(LISTED RECORDS):
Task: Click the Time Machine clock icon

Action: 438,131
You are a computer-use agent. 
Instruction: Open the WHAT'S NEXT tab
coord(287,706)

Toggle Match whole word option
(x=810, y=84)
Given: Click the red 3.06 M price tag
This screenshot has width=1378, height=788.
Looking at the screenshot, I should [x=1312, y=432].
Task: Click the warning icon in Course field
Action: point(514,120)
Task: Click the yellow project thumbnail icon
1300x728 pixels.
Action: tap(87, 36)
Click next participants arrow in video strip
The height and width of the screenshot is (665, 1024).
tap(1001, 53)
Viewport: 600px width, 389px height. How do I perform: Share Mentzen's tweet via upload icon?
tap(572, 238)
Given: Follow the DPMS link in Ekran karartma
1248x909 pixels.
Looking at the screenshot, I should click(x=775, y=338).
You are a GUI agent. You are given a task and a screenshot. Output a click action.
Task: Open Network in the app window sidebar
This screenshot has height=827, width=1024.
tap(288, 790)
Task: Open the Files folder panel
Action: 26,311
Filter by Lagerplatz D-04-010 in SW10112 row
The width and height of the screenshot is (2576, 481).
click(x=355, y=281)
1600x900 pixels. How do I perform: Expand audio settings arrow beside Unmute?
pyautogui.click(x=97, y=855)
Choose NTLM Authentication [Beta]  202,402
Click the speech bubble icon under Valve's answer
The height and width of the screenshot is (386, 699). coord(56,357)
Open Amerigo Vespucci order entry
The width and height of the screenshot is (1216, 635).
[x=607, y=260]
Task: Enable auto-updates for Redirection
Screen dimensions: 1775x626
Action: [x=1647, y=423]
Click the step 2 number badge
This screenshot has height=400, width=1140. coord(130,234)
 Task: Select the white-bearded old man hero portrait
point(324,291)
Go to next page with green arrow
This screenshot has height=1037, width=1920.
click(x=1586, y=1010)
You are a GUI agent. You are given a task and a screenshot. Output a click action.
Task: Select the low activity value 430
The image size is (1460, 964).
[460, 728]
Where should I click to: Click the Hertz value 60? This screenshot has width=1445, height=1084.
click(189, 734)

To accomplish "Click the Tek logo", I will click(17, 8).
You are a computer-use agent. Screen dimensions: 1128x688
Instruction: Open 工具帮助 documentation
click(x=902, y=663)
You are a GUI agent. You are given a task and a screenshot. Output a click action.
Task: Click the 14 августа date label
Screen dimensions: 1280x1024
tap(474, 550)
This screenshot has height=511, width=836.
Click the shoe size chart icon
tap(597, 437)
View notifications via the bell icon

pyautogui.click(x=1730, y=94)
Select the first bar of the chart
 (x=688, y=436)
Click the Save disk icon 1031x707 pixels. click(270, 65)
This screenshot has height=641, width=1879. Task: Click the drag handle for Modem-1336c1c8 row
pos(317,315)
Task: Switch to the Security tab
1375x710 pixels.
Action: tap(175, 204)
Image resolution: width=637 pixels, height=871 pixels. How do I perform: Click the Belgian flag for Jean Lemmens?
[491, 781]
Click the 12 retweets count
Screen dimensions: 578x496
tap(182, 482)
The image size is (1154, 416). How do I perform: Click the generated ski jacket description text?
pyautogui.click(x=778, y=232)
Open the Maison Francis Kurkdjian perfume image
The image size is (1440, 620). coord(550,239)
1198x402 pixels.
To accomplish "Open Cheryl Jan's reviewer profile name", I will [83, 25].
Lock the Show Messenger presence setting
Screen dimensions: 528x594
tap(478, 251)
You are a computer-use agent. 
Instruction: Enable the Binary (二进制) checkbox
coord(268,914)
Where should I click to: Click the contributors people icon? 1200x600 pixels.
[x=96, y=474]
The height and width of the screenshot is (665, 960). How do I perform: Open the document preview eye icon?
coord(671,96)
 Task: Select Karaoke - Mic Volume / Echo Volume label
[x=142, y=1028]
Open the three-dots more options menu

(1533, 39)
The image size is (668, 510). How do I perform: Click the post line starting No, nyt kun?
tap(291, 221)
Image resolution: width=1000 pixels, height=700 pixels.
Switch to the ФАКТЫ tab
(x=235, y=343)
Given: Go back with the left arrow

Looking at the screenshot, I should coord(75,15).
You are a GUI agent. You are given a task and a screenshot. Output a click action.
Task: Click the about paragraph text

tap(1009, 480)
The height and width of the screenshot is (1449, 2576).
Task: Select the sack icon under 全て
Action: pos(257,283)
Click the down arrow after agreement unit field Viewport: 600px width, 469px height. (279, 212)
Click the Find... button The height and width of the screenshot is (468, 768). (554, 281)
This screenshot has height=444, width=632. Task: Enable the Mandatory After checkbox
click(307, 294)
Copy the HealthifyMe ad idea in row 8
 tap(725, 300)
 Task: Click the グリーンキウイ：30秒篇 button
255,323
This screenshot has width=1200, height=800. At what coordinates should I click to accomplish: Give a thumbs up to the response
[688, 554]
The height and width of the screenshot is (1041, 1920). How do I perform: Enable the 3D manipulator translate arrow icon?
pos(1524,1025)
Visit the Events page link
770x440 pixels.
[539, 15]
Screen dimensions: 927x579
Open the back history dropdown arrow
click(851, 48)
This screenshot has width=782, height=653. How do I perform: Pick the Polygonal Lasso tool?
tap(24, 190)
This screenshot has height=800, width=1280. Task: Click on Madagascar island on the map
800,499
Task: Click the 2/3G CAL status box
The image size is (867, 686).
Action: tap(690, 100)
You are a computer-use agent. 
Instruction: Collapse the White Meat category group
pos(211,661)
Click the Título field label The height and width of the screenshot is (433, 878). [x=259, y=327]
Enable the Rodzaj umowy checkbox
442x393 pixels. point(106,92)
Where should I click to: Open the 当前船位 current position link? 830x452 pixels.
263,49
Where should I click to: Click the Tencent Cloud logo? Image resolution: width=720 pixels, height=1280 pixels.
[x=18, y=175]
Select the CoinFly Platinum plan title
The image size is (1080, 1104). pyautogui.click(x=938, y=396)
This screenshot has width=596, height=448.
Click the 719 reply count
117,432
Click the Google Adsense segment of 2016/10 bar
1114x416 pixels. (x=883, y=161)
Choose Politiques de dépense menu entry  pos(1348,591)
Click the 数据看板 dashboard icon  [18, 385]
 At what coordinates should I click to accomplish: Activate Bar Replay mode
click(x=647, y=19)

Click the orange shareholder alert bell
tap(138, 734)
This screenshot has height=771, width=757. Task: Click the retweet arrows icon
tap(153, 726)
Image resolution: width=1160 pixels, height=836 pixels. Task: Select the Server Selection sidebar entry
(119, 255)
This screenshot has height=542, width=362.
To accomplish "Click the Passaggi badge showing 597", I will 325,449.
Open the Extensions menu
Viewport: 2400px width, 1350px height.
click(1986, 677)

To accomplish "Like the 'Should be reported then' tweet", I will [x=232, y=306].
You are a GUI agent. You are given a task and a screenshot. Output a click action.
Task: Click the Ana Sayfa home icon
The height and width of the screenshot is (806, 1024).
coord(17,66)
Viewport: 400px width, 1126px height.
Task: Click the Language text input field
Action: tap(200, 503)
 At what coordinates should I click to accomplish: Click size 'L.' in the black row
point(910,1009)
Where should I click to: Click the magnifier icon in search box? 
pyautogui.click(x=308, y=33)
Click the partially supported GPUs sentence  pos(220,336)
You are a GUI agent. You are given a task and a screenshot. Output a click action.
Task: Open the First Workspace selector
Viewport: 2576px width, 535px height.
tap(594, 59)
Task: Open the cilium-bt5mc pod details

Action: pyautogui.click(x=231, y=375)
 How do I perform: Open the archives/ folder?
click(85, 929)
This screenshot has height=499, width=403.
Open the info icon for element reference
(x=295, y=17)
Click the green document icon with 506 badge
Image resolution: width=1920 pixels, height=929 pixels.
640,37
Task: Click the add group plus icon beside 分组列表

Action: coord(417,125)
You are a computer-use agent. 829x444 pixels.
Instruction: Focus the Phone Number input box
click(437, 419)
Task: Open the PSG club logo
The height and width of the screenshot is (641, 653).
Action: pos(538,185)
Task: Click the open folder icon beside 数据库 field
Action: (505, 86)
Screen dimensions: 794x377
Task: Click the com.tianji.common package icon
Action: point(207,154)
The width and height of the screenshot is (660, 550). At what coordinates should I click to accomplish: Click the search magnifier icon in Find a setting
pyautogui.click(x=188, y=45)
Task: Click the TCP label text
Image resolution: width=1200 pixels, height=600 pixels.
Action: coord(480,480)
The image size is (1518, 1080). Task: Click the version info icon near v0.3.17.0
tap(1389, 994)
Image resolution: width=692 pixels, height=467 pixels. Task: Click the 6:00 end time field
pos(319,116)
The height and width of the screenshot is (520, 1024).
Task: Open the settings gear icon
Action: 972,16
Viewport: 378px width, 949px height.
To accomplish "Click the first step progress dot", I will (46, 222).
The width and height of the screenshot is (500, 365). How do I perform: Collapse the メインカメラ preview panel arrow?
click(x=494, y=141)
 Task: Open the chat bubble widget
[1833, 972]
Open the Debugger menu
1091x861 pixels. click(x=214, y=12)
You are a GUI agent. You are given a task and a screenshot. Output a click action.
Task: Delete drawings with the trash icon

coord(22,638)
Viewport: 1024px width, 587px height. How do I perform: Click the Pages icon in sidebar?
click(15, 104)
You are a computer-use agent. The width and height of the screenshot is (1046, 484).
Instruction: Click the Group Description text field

(ABOUT THIS TASK):
Return all lines from the data that include the string "Choose".

(EXPECTED ANSWER):
Choose NTLM Authentication [Beta]  202,402
Choose Politiques de dépense menu entry  pos(1348,591)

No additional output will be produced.